Hi Amr,
Thanks for your help. Let me try the STREAMTABLE option, if one of the
datasets exceeds 1GB.
Vira
________________________________
From: Amr Awadallah [mailto:[EMAIL PROTECTED]]
Sent: Saturday, June 26, 2010 12:58 AM
To: [EMAIL PROTECTED]
Subject: Re: MapSide join in Hive
Viraj,
1. No
2. Yes, smaller table needs to fit in jvm memory (typically more than
1GB for small table is too large).
See slide 7 and after in this preso for different join strategies that
can help in case the tables are bucketed and sorted.

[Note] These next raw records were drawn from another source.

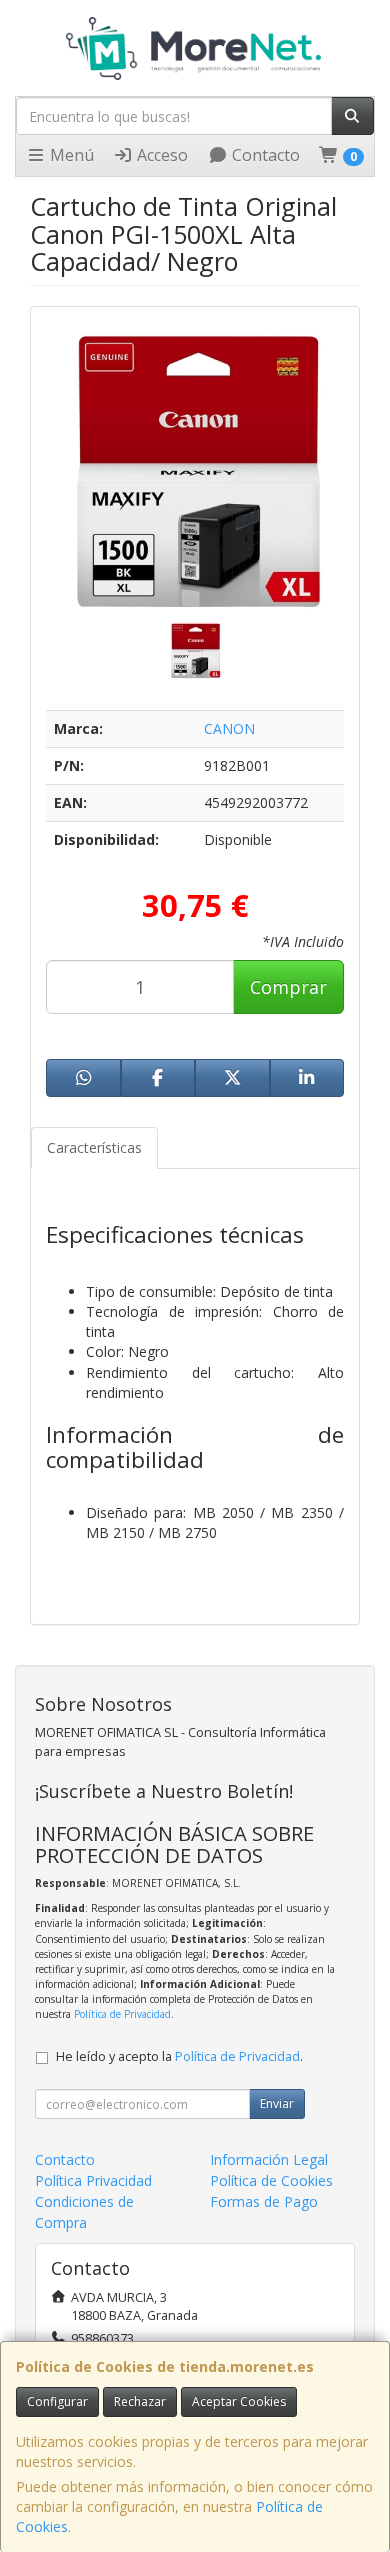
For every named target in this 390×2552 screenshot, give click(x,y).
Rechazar (140, 2401)
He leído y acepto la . (179, 2056)
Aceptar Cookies (239, 2401)
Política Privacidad (93, 2180)
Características (94, 1147)
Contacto (264, 155)
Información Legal (269, 2159)
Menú (70, 155)
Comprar (288, 987)
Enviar (277, 2103)
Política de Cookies (271, 2180)
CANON (229, 728)
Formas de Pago (264, 2201)
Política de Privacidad (122, 2014)
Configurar (57, 2401)
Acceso (160, 155)
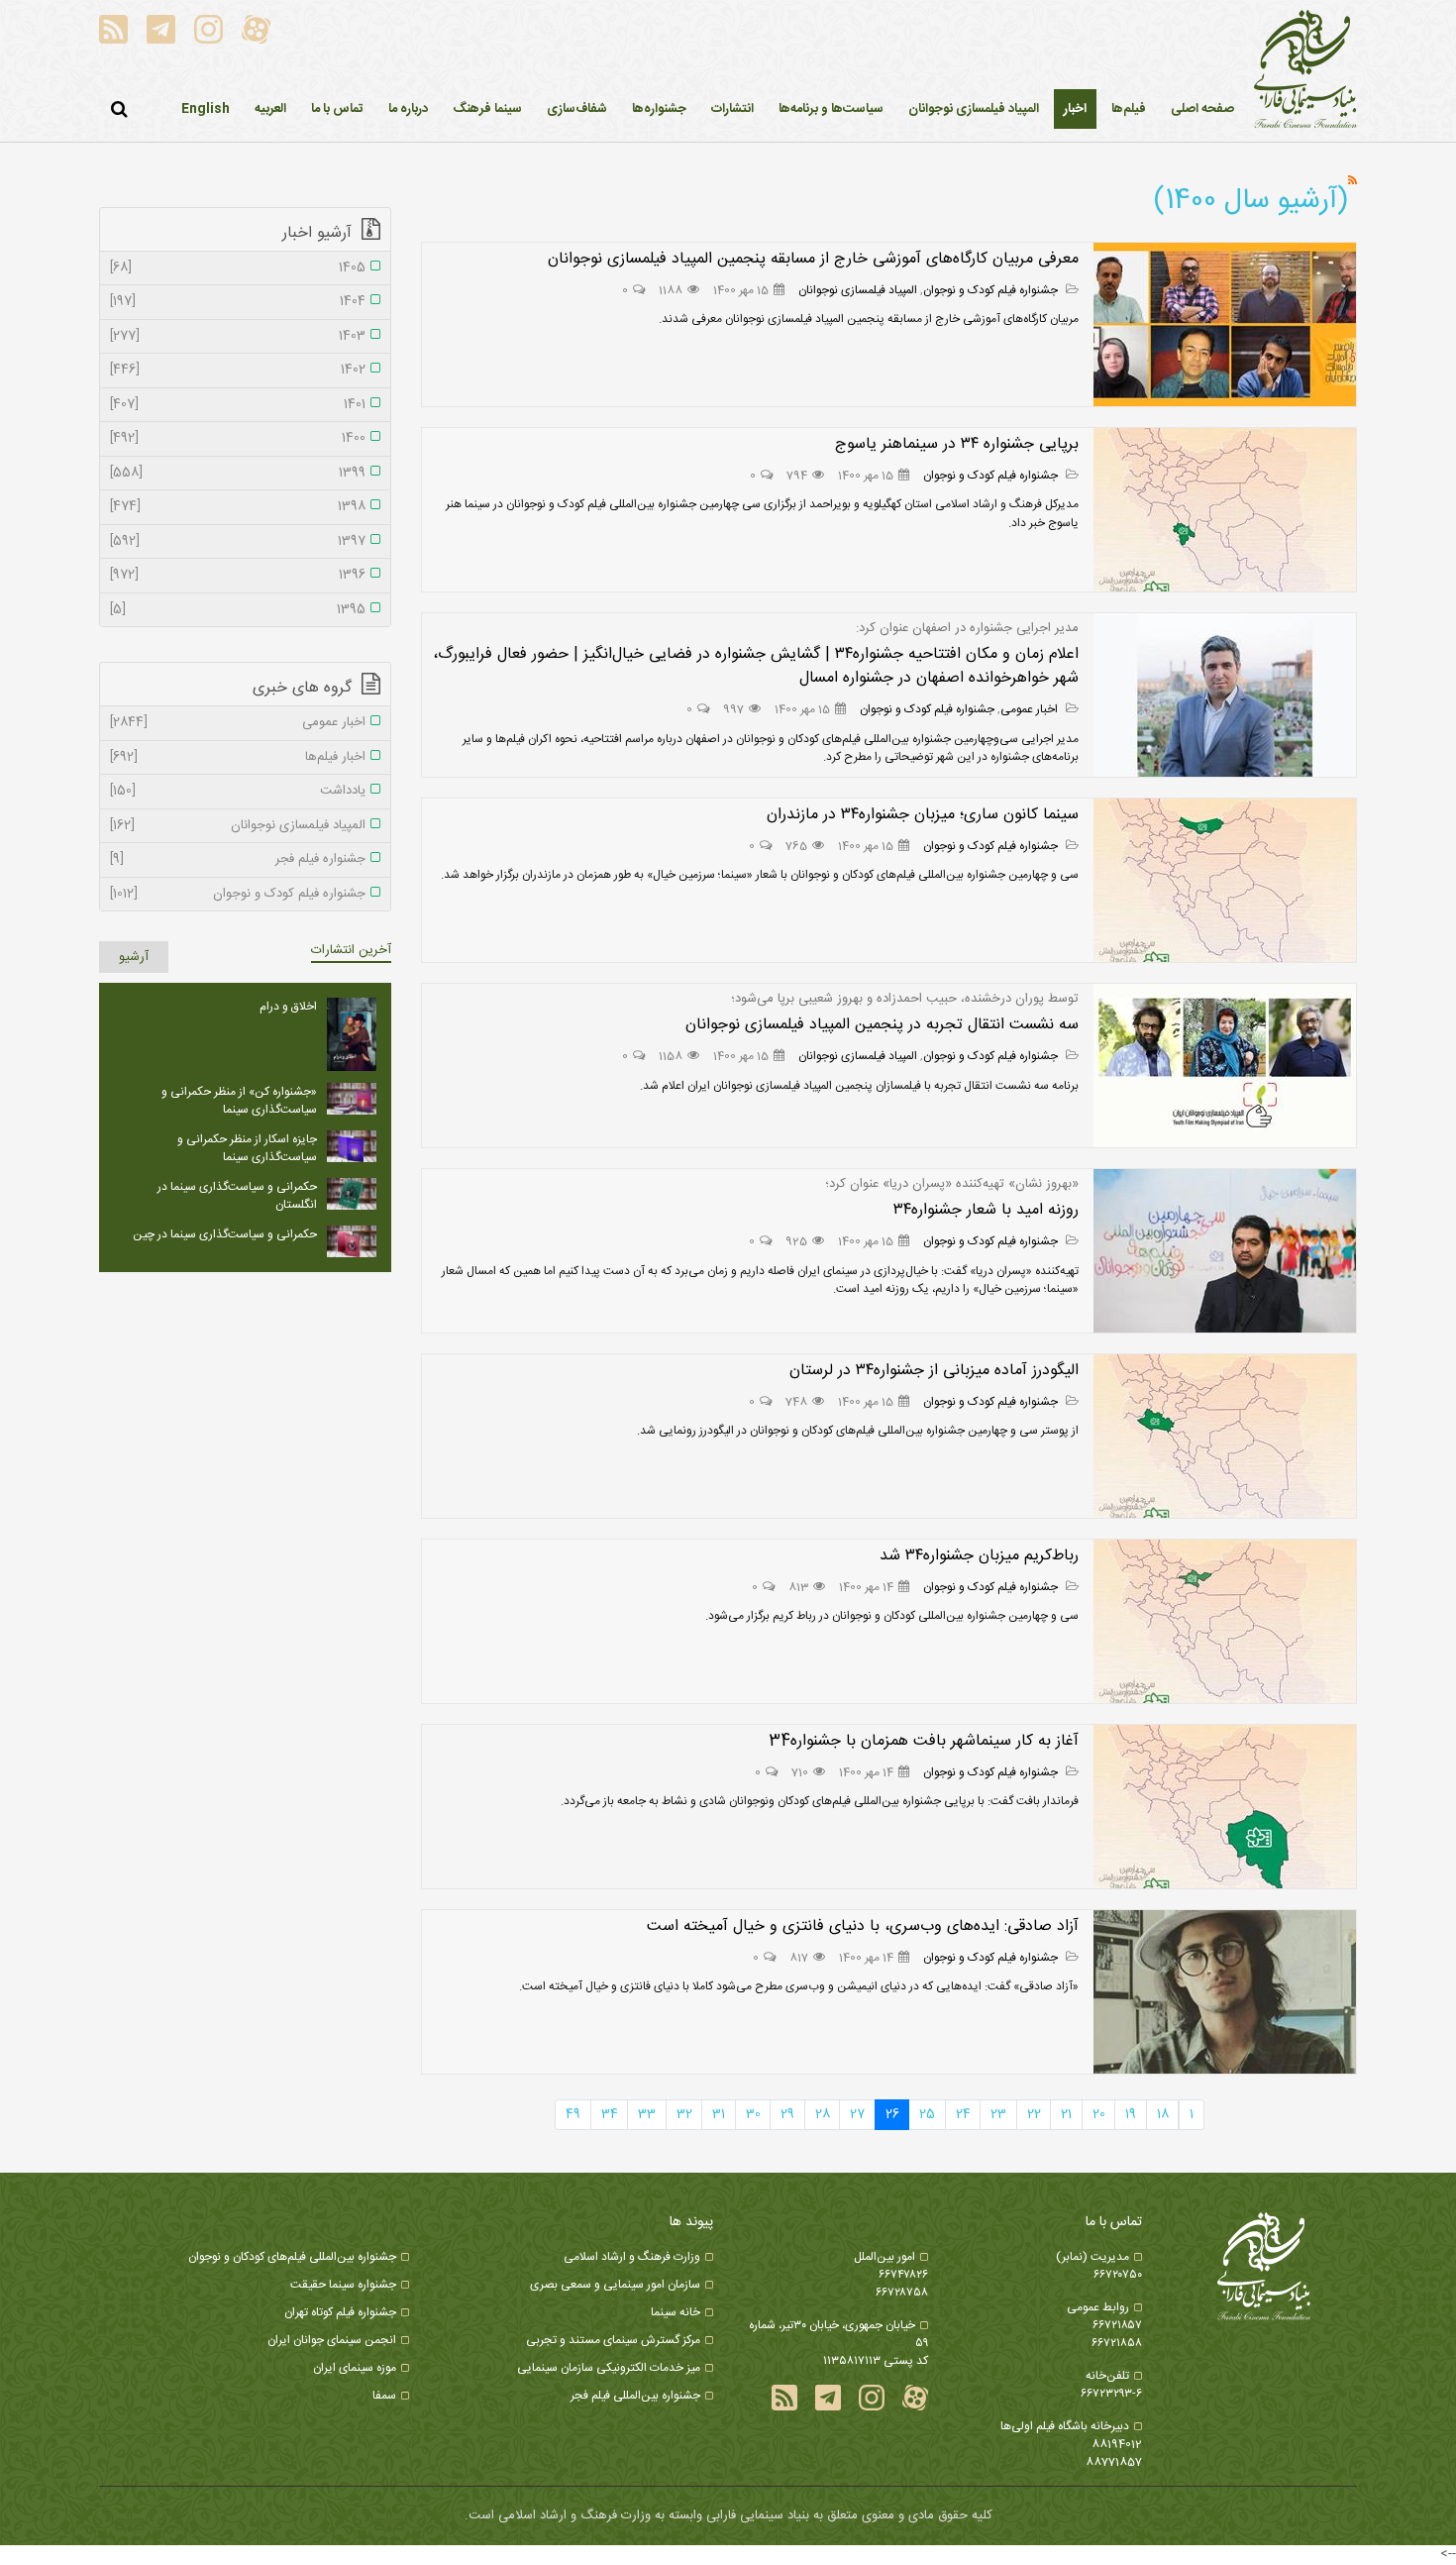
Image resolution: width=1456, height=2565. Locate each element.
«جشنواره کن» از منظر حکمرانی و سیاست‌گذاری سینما (239, 1101)
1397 (237, 542)
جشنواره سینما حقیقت (343, 2285)
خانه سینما (675, 2312)
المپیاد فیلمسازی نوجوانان (857, 290)
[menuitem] (1075, 109)
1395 (237, 610)
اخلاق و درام (288, 1006)
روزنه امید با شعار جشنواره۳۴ (986, 1210)
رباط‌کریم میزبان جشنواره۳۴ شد (979, 1556)
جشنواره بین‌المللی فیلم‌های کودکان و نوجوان (292, 2257)
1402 (237, 370)
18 (1163, 2114)
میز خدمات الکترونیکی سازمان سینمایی (608, 2368)
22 (1034, 2114)
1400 (237, 439)
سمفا (384, 2395)
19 (1130, 2114)
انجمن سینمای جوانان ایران (331, 2340)
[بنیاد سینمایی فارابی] (1305, 70)
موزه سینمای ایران (354, 2368)
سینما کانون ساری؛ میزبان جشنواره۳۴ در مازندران (923, 815)
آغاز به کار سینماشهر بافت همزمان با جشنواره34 (924, 1741)
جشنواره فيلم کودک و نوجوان (992, 290)
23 (998, 2114)
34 (609, 2114)
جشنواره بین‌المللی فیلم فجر (635, 2395)
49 (573, 2114)
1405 (237, 268)
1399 (237, 473)
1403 (237, 337)
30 (753, 2114)
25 (927, 2114)
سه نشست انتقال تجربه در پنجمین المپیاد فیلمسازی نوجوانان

http://www.slideshare.net/zshao/hive-user-meeting-march-2010-hive-teamThere is also the /*+STREAMTABLE(tablealias)*/ hint, which you should
use for very large tables (or make sure it is the rightmost table in the
join clause).
-- amr
On 6/24/2010 10:43 AM, Viraj Bhat wrote:
Hi all,
I am joining 2 datasets, one is around 1.5TB in size and the other is
around 350MB in size.
I wanted to do a Map Side join using "id" as the join column between the
two tables. I read about the Mapside join in Hive.
http://wiki.apache.org/hadoop/Hive/LanguageManual/Joins. Are there some
technical specs on Mapside join on a wiki/jira?
Here are some questions:
Do the tables need to be sorted on "id"?
Is there a restriction on the smaller table size?
Are there other join optimizations that Hive provides which I can apply
here?
Viraj